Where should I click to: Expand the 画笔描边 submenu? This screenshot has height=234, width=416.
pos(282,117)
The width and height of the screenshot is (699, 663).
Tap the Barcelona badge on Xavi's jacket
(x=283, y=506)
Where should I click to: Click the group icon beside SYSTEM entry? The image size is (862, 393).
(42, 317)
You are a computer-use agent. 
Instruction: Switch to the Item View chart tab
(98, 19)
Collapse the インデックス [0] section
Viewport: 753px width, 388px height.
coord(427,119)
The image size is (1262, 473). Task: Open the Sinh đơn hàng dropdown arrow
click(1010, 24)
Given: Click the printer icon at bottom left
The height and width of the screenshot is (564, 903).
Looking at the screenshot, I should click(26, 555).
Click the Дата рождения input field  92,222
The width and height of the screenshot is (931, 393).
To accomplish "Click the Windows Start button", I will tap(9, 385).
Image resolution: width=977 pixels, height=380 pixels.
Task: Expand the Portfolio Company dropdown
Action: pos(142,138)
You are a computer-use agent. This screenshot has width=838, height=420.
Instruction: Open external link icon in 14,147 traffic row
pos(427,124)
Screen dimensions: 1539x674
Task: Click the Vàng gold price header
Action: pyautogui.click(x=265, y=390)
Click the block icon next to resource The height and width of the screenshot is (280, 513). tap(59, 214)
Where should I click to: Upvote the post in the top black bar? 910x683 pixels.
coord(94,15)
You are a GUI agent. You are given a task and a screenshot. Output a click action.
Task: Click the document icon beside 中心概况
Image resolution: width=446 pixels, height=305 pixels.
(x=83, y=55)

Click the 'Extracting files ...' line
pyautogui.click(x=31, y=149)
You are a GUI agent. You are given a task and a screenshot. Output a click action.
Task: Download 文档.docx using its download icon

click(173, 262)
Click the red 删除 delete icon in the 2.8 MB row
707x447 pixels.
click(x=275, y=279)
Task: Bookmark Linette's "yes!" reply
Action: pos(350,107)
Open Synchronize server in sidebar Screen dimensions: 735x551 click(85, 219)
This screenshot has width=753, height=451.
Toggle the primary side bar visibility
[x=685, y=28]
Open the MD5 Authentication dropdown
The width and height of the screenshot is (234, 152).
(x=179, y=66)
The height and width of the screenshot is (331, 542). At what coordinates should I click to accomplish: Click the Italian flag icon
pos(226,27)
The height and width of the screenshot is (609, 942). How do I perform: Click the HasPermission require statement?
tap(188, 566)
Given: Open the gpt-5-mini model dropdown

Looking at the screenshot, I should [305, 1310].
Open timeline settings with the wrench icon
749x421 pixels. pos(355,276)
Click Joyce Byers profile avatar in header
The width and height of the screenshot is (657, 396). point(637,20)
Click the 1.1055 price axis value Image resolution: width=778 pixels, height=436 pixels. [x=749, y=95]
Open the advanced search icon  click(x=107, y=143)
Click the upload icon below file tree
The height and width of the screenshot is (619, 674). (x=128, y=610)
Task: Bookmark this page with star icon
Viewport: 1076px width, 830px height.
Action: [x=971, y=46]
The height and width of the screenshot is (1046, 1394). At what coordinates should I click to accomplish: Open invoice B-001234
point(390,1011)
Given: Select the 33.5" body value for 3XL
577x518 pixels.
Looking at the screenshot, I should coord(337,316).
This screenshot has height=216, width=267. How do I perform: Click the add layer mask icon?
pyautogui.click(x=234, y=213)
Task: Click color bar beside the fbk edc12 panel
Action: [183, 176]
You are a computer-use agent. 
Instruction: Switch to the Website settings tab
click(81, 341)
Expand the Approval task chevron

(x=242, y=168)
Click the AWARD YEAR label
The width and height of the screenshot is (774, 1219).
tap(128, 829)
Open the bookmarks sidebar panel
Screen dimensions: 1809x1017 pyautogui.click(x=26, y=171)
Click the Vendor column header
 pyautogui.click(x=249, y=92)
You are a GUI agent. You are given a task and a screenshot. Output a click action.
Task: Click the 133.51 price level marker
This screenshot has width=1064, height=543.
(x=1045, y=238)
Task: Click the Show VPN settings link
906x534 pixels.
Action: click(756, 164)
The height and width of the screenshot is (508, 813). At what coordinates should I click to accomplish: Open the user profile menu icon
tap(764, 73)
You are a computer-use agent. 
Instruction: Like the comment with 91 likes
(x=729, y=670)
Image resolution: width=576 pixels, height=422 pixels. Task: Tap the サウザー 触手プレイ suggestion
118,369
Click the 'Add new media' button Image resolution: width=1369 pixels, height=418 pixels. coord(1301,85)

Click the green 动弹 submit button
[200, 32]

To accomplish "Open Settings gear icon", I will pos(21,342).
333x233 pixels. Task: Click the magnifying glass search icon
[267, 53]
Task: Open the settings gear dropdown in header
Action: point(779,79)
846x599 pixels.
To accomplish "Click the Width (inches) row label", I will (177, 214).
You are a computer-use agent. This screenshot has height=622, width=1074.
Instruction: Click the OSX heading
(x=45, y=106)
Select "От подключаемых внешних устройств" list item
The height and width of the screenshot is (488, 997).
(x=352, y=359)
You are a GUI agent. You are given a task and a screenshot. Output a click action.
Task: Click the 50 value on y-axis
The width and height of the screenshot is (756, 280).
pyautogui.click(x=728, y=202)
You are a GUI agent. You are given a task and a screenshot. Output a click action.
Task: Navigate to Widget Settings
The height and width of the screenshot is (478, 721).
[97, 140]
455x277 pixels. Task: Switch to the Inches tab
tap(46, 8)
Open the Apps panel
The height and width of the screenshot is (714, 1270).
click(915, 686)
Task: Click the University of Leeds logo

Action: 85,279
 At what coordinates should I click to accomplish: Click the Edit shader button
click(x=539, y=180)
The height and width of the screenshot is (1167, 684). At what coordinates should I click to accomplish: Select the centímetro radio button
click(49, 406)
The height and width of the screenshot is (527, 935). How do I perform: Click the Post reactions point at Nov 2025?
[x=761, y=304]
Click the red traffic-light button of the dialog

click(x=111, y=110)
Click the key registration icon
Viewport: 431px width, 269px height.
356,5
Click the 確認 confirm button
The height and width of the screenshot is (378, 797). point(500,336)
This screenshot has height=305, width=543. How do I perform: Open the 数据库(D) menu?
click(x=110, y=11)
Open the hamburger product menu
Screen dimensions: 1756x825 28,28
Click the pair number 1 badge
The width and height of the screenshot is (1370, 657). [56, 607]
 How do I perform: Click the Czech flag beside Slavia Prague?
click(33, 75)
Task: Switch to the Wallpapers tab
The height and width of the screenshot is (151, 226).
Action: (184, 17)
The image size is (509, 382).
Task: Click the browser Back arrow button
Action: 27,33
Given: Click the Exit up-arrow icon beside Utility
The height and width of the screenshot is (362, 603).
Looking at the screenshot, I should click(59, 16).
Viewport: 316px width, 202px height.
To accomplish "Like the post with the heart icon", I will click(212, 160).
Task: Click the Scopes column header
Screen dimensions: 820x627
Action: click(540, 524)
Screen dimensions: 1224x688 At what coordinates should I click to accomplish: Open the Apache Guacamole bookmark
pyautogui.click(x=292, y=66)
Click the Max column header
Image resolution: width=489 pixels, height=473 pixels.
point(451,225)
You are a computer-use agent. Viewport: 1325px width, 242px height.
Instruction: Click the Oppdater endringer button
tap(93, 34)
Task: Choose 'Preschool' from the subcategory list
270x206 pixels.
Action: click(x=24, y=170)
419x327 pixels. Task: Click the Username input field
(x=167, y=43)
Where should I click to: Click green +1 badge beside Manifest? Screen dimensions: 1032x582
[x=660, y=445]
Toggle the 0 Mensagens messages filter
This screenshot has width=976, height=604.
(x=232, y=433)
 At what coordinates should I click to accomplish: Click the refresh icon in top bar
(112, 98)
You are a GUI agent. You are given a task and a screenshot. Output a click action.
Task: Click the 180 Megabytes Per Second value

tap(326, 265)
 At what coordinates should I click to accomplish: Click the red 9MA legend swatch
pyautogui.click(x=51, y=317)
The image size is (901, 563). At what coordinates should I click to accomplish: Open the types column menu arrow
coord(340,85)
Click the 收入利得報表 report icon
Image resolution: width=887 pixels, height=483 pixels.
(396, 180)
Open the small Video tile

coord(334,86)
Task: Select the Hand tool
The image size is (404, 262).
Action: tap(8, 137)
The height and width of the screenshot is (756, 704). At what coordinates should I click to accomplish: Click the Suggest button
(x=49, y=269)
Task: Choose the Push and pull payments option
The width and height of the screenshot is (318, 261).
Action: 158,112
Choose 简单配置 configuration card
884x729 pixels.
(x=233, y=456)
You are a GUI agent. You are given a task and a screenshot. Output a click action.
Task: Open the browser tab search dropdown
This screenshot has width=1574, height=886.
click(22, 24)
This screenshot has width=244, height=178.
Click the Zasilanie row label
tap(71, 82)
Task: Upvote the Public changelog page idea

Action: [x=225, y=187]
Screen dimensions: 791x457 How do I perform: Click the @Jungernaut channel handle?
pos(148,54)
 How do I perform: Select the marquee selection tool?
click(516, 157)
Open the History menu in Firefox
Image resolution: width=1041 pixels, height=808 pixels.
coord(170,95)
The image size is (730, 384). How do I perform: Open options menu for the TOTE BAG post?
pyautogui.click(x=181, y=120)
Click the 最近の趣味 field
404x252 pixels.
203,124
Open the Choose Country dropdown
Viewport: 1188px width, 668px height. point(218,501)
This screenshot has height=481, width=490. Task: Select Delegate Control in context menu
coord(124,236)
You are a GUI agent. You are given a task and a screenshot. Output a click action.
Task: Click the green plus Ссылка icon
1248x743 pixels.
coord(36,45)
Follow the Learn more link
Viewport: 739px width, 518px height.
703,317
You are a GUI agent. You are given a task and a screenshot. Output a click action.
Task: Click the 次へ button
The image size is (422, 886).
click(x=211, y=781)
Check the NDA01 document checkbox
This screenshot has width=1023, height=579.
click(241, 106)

[Objective]:
Repeat the material above word for word, from its first line down to and including the line that contains "click(1010, 24)".

[Correct response]:
Where should I click to: Expand the 画笔描边 submenu? This screenshot has height=234, width=416.
pos(282,117)
The width and height of the screenshot is (699, 663).
Tap the Barcelona badge on Xavi's jacket
(x=283, y=506)
Where should I click to: Click the group icon beside SYSTEM entry? The image size is (862, 393).
(42, 317)
You are a computer-use agent. 
Instruction: Switch to the Item View chart tab
(98, 19)
Collapse the インデックス [0] section
Viewport: 753px width, 388px height.
coord(427,119)
The image size is (1262, 473). Task: Open the Sinh đơn hàng dropdown arrow
click(1010, 24)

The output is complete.